_WHAT IS REQUIRED:_ Can you write out again every line from the first one up to and including the line with "point(43,45)", requests included, shifting each coordinate in the answers by -51?

_PROVIDED RECORDS:_
┏━━

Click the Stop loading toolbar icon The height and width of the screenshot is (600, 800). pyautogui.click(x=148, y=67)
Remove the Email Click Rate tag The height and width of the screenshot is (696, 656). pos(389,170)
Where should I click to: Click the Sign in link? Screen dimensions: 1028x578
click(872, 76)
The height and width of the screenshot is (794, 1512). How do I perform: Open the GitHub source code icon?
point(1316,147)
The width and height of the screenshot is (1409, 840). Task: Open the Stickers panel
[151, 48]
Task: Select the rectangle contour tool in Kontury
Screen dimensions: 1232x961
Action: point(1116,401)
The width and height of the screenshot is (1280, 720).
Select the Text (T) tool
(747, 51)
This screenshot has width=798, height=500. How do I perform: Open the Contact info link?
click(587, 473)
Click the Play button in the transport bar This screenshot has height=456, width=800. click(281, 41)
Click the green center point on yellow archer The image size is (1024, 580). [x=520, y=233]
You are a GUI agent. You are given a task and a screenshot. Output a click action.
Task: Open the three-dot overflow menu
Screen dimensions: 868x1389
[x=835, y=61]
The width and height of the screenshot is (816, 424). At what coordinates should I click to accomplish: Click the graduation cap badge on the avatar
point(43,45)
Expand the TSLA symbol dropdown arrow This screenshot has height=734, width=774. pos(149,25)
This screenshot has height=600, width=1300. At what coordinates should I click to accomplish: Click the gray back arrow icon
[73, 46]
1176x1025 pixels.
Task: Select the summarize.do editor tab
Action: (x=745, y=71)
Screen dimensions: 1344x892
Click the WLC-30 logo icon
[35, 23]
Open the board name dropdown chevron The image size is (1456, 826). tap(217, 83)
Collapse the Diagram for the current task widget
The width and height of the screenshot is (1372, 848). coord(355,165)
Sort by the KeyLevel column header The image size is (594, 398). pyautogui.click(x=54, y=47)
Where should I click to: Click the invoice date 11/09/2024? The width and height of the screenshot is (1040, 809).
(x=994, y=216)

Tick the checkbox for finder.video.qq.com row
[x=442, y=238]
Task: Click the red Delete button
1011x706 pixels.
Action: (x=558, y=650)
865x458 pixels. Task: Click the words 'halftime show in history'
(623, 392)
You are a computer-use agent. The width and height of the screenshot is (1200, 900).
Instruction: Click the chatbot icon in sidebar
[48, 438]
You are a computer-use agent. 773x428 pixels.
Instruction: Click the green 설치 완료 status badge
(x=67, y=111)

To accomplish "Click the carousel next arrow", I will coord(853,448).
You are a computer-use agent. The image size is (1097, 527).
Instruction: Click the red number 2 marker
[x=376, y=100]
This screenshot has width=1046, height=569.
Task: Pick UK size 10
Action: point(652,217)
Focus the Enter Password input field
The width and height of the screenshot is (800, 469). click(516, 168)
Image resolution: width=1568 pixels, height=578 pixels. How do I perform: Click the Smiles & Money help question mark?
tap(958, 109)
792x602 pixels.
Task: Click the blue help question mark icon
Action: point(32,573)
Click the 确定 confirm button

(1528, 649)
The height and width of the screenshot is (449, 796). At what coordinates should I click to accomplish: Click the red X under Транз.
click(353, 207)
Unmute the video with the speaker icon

┗━━

_CORRECT RESULT:_
Click the Stop loading toolbar icon The height and width of the screenshot is (600, 800). pyautogui.click(x=97, y=16)
Remove the Email Click Rate tag The height and width of the screenshot is (696, 656). pos(338,119)
Where should I click to: Click the Sign in link? Screen dimensions: 1028x578
click(821, 25)
The height and width of the screenshot is (794, 1512). How do I perform: Open the GitHub source code icon?
point(1265,96)
The width and height of the screenshot is (1409, 840). Task: Open the Stickers panel
[100, -3]
Task: Select the rectangle contour tool in Kontury
Screen dimensions: 1232x961
Action: point(1065,350)
The width and height of the screenshot is (1280, 720).
Select the Text (T) tool
(696, 0)
This screenshot has width=798, height=500. How do I perform: Open the Contact info link?
click(536, 422)
Click the Play button in the transport bar This screenshot has height=456, width=800. click(230, -10)
Click the green center point on yellow archer The image size is (1024, 580). [x=469, y=182]
You are a GUI agent. You are given a task and a screenshot. Output a click action.
Task: Open the three-dot overflow menu
Screen dimensions: 868x1389
[x=784, y=10]
The width and height of the screenshot is (816, 424). At what coordinates should I click to accomplish: Click the graduation cap badge on the avatar
point(-8,-6)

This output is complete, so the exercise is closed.